§ Exercise requirements: Please edit the lines below, replacing "GUI agent" with "screen assistant" wherever it appears and leaving everything else unchanged.

§ Supplied information:

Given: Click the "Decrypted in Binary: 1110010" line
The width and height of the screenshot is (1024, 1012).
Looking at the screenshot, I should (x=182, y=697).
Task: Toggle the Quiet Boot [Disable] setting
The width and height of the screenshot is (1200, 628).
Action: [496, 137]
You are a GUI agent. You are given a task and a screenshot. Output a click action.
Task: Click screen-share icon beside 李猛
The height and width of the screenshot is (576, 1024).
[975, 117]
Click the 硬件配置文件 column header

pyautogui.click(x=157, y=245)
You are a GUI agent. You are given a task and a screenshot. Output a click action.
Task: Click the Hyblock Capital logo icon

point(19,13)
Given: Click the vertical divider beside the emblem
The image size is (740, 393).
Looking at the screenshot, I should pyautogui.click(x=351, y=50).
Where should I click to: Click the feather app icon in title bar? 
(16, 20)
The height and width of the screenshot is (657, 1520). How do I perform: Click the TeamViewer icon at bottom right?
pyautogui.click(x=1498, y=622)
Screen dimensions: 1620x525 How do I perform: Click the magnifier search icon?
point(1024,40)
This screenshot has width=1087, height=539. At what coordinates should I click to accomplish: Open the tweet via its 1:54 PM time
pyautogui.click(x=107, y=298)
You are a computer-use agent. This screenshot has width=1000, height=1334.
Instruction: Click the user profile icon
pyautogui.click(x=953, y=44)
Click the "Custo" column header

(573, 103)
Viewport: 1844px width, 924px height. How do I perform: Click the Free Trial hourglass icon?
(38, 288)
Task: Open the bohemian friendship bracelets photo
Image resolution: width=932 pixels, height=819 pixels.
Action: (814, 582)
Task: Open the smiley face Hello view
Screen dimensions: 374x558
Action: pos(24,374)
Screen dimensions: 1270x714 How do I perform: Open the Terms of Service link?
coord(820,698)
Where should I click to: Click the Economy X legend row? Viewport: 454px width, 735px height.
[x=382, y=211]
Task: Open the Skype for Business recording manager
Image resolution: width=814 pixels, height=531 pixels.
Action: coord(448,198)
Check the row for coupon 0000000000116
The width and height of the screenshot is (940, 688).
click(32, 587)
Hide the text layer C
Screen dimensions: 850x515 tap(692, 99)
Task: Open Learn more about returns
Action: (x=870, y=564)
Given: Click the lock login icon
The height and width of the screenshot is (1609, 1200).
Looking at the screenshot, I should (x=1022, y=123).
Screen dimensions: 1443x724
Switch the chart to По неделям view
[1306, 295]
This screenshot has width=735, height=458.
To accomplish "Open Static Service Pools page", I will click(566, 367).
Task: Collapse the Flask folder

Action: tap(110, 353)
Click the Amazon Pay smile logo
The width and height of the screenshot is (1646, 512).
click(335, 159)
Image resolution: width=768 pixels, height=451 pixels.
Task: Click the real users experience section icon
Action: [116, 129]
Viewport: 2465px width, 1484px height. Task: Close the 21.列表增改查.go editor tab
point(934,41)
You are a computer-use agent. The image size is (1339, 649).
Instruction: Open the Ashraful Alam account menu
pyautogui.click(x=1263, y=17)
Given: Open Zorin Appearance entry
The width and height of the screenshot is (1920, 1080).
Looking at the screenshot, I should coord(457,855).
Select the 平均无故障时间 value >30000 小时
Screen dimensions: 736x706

§ Response for this exercise:
Given: Click the "Decrypted in Binary: 1110010" line
The width and height of the screenshot is (1024, 1012).
Looking at the screenshot, I should (x=182, y=697).
Task: Toggle the Quiet Boot [Disable] setting
The width and height of the screenshot is (1200, 628).
Action: [496, 137]
You are a screen assistant. You are given a task and a screenshot. Output a click action.
Task: Click screen-share icon beside 李猛
The height and width of the screenshot is (576, 1024).
[975, 117]
Click the 硬件配置文件 column header

pyautogui.click(x=157, y=245)
You are a screen assistant. You are given a task and a screenshot. Output a click action.
Task: Click the Hyblock Capital logo icon

point(19,13)
Given: Click the vertical divider beside the emblem
The image size is (740, 393).
Looking at the screenshot, I should pyautogui.click(x=351, y=50).
Where should I click to: Click the feather app icon in title bar? 
(16, 20)
The height and width of the screenshot is (657, 1520). How do I perform: Click the TeamViewer icon at bottom right?
pyautogui.click(x=1498, y=622)
Screen dimensions: 1620x525 How do I perform: Click the magnifier search icon?
point(1024,40)
This screenshot has width=1087, height=539. At what coordinates should I click to accomplish: Open the tweet via its 1:54 PM time
pyautogui.click(x=107, y=298)
You are a computer-use agent. This screenshot has width=1000, height=1334.
Instruction: Click the user profile icon
pyautogui.click(x=953, y=44)
Click the "Custo" column header

(573, 103)
Viewport: 1844px width, 924px height. How do I perform: Click the Free Trial hourglass icon?
(38, 288)
Task: Open the bohemian friendship bracelets photo
Image resolution: width=932 pixels, height=819 pixels.
Action: (814, 582)
Task: Open the smiley face Hello view
Screen dimensions: 374x558
Action: pos(24,374)
Screen dimensions: 1270x714 How do I perform: Open the Terms of Service link?
coord(820,698)
Where should I click to: Click the Economy X legend row? Viewport: 454px width, 735px height.
[x=382, y=211]
Task: Open the Skype for Business recording manager
Image resolution: width=814 pixels, height=531 pixels.
Action: coord(448,198)
Check the row for coupon 0000000000116
The width and height of the screenshot is (940, 688).
click(32, 587)
Hide the text layer C
Screen dimensions: 850x515 tap(692, 99)
Task: Open Learn more about returns
Action: (x=870, y=564)
Given: Click the lock login icon
The height and width of the screenshot is (1609, 1200).
Looking at the screenshot, I should (x=1022, y=123).
Screen dimensions: 1443x724
Switch the chart to По неделям view
[1306, 295]
This screenshot has width=735, height=458.
To accomplish "Open Static Service Pools page", I will click(566, 367).
Task: Collapse the Flask folder

Action: tap(110, 353)
Click the Amazon Pay smile logo
The width and height of the screenshot is (1646, 512).
click(335, 159)
Image resolution: width=768 pixels, height=451 pixels.
Task: Click the real users experience section icon
Action: [116, 129]
Viewport: 2465px width, 1484px height. Task: Close the 21.列表增改查.go editor tab
point(934,41)
You are a computer-use agent. The image size is (1339, 649).
Instruction: Open the Ashraful Alam account menu
pyautogui.click(x=1263, y=17)
Given: Open Zorin Appearance entry
The width and height of the screenshot is (1920, 1080).
Looking at the screenshot, I should coord(457,855).
Select the 平均无故障时间 value >30000 小时
Screen dimensions: 736x706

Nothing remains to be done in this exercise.